Brief a
Count how many lines of the entries below contain the word "perform", and reply with that number only.

— BEGIN Passage given —

[guided]We expand the score, not the likelihood itself, because the estimator is characterised by the first-order condition. Define the score map
\begin{align*}
S_n: U &\to \mathbb{R}^{p+q},\\
\vartheta &\mapsto \nabla \ell_n(\vartheta),
\end{align*}
and define the observed Hessian matrix map as the Jacobian of the score,
\begin{align*}
H_n: U &\to \mathbb{R}^{(p+q)\times(p+q)},\\
\vartheta &\mapsto JS_{n,\vartheta}.
\end{align*}
Thus the $(i,j)$ entry of $H_n(\vartheta)$ is $\partial_{\vartheta_j}S_{n,i}(\vartheta)$ for $1 \le i,j \le p+q$. Let $\mathcal{L}^1$ denote one-dimensional Lebesgue measure on $[0,1]$. This avoids using a scalar one-dimensional mean value theorem in a vector setting. In several parameters, a componentwise Taylor theorem need not produce one common intermediate point for every component of the score, so we use the integral Taylor formula instead.
On $E_n$, the estimator belongs to $B(\vartheta_0,r)$, and this ball is convex as a Euclidean ball in $\mathbb{R}^{p+q}$. Therefore for every $t \in [0,1]$, the parameter
\begin{align*}
\vartheta_{n,t}:=\vartheta_0+t(\hat{\vartheta}_n-\vartheta_0)
\end{align*}
belongs to $B(\vartheta_0,r) \subset U$. The same event $E_n$ also gives twice continuous differentiability of $\ell_n$ on $U$, hence continuous differentiability of $S_n$ on the whole segment $\{\vartheta_{n,t}:0\le t\le 1\}$. These hypotheses allow us to reduce the vector-valued expansion to one-dimensional calculus along the line segment. Define the pathwise score curve
\begin{align*}
g_n: [0,1] &\to \mathbb{R}^{p+q},\\
t &\mapsto S_n(\vartheta_{n,t}).
\end{align*}
Because $S_n$ is continuously differentiable on the segment, every component of $g_n$ is continuously differentiable on $[0,1]$. By the [Fundamental Theorem of Calculus](/theorems/632) applied componentwise to $g_n$,
\begin{align*}
S_n(\hat{\vartheta}_n)-S_n(\vartheta_0)
=
g_n(1)-g_n(0)
=
\int_0^1 H_n(\vartheta_{n,t})(\hat{\vartheta}_n-\vartheta_0)\,d\mathcal{L}^1(t).
\end{align*}
Since the vector $\hat{\vartheta}_n-\vartheta_0$ is independent of the integration variable $t$, we may factor it to the right of the matrix integral. Define the averaged observed Hessian matrix
\begin{align*}
\bar{H}_n: E_n &\to \mathbb{R}^{(p+q)\times(p+q)},\\
\omega &\mapsto \int_0^1 H_n\bigl(\vartheta_0+t(\hat{\vartheta}_n(\omega)-\vartheta_0)\bigr)\,d\mathcal{L}^1(t).
\end{align*}
Then the Taylor identity becomes
\begin{align*}
S_n(\hat{\vartheta}_n)
=
S_n(\vartheta_0)+\bar{H}_n(\hat{\vartheta}_n-\vartheta_0).
\end{align*}
Because $\hat{\vartheta}_n$ is an interior maximiser on $E_n$, the first-order likelihood equation gives $S_n(\hat{\vartheta}_n)=0$. Hence
\begin{align*}
0
=
S_n(\vartheta_0)+\bar{H}_n(\hat{\vartheta}_n-\vartheta_0).
\end{align*}
Multiplying by $n^{-1/2}$ and moving the Hessian term to the left gives
\begin{align*}
-\frac{1}{n}\bar{H}_n\sqrt n(\hat{\vartheta}_n-\vartheta_0)
=
\frac{1}{\sqrt n}S_n(\vartheta_0).
\end{align*}
This identity is the mechanism of the proof: the left side contains the averaged observed information, while the right side is the normalised score.[/guided]

— END Passage given —

Brief b
According to the proof above, why is the integral Taylor formula used instead of a componentwise Taylor theorem?

— BEGIN Task material —

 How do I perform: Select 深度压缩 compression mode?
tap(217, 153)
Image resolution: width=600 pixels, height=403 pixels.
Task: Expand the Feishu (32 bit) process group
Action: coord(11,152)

— END Task material —

Task solution a
1

Task solution b
In several parameters, a componentwise Taylor theorem need not produce one common intermediate point for every component of the score.